Gültekin Avcı savunmasında, kendisine suç olarak isnat edilen konularla ilgili (İran, casusluk, muta vb.) uzmanlık sahibi olduğunu ve yayınlanmış kitaplarının bulunduğunu söyledi. Bu konuların sadece kendi köşesinde yazılmadığını, medyanın tamamında haber olduğunu kaydetti. Kendisine yöneltilen siyasi ve askeri casusluk suçlamalarına ilişkin ise dosyada hiçbir delilin bulunmadığını belirten Avcı, AİHM kararlarına göre, gazetecilerin bu tarz konuları, açıklamalarının ve yazmalarının kamu yararı olduğu sürece suç olmadığını savundu.
TUTUKLANAN 3 EMNİYET MENSUBU
Öte yandan mahkeme, emniyet mensupları Murat Çobanoğlu, Bekir Enes Arı ve Yusuf Yolcu'nun da tutuklanmasına karar verdi. Mahkeme, tutuklanmaları istenen diğer 3 polisin ise adli kontrol şartı ile serbest bırakılmasına ve tutuksuz yargılanmasına karar verdi.
REDDİ HAKİM TALEBİ REDDEDİLDİ
Avcı'yla ilgili tutuklama kararını İstanbul 2. Sulh Ceza Hakimi Durmuş Karaçalı verdi. Paralel medyada Karaçalı'nın, daha önce bir yazısı sebebiyle Gültekin Avcı hakkında şikayetçi olduğu, Yargıtay kararlarına göre bir şüpheli hakkında şikayeti bulunan bir hakimin o şüpheliyi sorgulamasının kanuna aykırı olduğu iddia edildi. Bu gerekçeyle Avcı'nın avukatları reddihakim talebinde bulundular. Karaçalı, bu talebi reddetti.

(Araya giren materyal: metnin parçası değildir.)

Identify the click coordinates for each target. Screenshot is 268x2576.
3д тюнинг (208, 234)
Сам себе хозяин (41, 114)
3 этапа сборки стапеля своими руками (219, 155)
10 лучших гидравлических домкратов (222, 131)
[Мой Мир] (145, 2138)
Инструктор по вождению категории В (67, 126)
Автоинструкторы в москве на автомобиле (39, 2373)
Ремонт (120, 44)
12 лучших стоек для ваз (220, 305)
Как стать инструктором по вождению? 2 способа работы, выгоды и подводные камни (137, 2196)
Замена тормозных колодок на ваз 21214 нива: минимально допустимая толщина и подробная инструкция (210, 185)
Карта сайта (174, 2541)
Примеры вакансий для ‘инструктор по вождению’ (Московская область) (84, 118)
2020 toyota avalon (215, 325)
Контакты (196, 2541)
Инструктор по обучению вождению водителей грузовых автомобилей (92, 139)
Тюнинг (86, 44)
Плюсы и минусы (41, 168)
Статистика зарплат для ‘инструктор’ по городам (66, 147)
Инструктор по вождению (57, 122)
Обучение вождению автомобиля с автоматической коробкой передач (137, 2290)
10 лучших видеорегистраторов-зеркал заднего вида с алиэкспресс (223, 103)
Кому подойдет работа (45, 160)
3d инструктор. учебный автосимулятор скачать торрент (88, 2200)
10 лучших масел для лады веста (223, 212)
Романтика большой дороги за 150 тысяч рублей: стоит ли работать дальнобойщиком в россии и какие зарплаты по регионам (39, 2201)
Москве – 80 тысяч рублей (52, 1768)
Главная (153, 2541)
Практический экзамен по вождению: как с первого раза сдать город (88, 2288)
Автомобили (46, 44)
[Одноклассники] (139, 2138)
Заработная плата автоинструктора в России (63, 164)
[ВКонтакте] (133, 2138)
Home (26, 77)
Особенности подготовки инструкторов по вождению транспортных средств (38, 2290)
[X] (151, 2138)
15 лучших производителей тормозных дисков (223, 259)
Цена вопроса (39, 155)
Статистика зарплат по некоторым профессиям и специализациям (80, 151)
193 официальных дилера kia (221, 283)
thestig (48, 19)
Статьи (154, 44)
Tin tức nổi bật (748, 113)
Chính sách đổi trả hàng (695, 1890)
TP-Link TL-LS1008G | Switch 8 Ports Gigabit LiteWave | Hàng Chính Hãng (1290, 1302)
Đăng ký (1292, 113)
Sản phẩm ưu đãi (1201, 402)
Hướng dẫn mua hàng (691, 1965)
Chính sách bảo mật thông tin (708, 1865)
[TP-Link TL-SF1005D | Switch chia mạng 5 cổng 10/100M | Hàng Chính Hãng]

Basında ayrıca Karaçalı'nın Avcı hakkında şikayette bulunduğu iddiasının da doğru olmadığı dile getirildi.
TALİMATI GÜLEN'DEN ALDI
Selam-Tevhid kumpası kapsamında tutuklanan Paralel Savcı Gültekin Avcı'ya yönelik suçlamaların sadece köşe yazılarına dayandığı iddialarının doğru olmadığı, suçlamalarda 17-25 Aralık darbe girişimindeki bazı telefon görüşmelerinin de dayanak olduğu belirtiliyor.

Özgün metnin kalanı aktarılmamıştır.